Suzuki method
The Suzuki method is a mid-20th-century music curriculum and teaching method created by Japanese violinist and pedagogue Shinichi Suzuki.[1] The method claims to create a reinforcing environment for learning music for young learners.
Background[edit]
The Suzuki Method was conceived in the mid-20th century by Shinichi Suzuki, a Japanese violin salesman. Suzuki noticed that children pick up their native language quickly, whereas adults consider even dialects "difficult" to learn but are spoken with ease by children at age five or six. He reasoned that if children have the skill to acquire their native language, they might have the ability to become proficient on a musical instrument. Suzuki decided to develop a teaching method after a conversation with Leonor Michaelis, who was Professor of Biochemistry at the University of Nagoya.[2]

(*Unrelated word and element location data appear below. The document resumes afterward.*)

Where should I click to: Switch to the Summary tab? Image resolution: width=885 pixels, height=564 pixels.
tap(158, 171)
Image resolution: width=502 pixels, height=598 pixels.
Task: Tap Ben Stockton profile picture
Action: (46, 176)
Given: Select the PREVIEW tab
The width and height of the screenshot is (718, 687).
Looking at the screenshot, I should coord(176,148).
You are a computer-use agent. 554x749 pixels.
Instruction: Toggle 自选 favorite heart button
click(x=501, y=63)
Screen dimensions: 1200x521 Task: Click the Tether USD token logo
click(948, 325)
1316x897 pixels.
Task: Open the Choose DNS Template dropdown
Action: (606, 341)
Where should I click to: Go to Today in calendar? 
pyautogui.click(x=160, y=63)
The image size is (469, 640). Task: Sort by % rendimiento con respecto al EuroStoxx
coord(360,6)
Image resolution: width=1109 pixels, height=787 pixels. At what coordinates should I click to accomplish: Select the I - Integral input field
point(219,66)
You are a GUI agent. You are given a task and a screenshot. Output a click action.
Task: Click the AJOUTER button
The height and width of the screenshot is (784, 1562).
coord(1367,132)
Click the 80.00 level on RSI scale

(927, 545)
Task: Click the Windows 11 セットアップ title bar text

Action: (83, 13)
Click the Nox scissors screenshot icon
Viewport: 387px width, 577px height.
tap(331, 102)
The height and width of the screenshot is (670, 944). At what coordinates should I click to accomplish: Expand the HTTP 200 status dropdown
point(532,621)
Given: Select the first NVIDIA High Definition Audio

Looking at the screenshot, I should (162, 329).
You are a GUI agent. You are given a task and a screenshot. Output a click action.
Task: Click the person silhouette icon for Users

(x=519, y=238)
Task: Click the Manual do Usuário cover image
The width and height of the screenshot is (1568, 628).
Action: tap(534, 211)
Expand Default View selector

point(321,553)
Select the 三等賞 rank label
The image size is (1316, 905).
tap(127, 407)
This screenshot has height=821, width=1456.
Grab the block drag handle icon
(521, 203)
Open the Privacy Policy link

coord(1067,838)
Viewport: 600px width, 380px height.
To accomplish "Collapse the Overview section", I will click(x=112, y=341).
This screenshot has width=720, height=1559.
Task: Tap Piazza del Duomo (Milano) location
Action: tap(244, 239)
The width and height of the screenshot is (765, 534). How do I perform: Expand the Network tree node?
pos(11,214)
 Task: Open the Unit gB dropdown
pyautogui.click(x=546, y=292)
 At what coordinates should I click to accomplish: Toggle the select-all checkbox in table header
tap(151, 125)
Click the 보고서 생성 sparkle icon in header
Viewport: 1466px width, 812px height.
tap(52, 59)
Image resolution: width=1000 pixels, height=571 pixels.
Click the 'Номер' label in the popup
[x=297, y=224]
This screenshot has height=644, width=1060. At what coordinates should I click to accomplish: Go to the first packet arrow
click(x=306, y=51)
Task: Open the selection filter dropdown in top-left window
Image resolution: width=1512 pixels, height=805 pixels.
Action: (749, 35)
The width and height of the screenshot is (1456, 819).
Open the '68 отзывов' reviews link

Suzuki pioneered the idea that a preschool age children could learn to play the violin if the learning steps were small enough and the instrument was scaled down to fit their body. He modeled his method, which he called "Talent Education" (才能教育, sainō kyōiku), after his theories of natural language acquisition. Suzuki believed that every child, if properly taught, was capable of a high level of musical achievement. He also made it clear that the goal of such musical education was to raise generations of children with "noble hearts"[3] as opposed to creating famous musical prodigies.
Although Suzuki was a violinist, the method he founded is not a "school of violin playing" whose students can be identified by the set of techniques they use to play the violin. However, some of the technical concepts Suzuki taught his own students, such as the development of "tonalization," were so essential to his way of teaching that they have been carried over into the entire method. Other non-instrument specific techniques are used to implement the basic elements of the philosophy in each discipline.
Supplemental materials[edit]
Supplementary materials are also published under the Suzuki name, including some etudes, note-reading books, piano accompaniment parts, guitar accompaniment parts, duets, trios, string orchestra, and string quartet arrangements of Suzuki repertoire.